Along with the police referral, the matter has been subject to four different investigations, including an independent review by Sententia Consulting.
Tabled in Senate estimates on Monday, the report found the strategy for buying the land was "heavily focused" on maintaining a good relationship with the land owners, the Leppington Pastoral Company, but not on managing the risk of not getting value for money.
"In undertaking the acquisition, relevant officers made, or failed to make, a number of decisions which exposed the acquisition to unnecessary risk," the report said.
"Further, the acquisition failed to apply key process controls to ensure that the government's outcomes were achieved while its interests were protected."
Failures by the department included failing to obtain and present sufficient information to show the amount paid was value for money, failing to document analysis of options and risks, and the "absence of a rigorous negotiation plan, thereby potentially weakening the Commonwealth's negotiation position in reaching an agreed amount to pay".

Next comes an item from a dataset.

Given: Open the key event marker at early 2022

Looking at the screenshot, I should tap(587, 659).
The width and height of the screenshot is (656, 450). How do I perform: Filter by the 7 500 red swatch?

In yet another damning report into the acquisition of the land, the consultants found a range of factors contributed to the failures, including turnover in the leadership responsible at key points in the transaction, and a significant "span of control" across leaders.
"It is clear that the department did not undertake all reasonable steps to determine what a suitable cost would be for the government to acquire the property, to demonstrate that the price paid for the property represented an efficient, effective, economical and ethical use of public funds."
Mark Harrison, who wrote the report, wasn't commissioned to find if the sale was value for money for the government.
"While there is no question that the likely future benefit from the acquisition is significant, it has come at a high reputational cost to the department," he said in the report. But the report didn't find the department could have made an offer at $3 million that would have been accepted by the owners.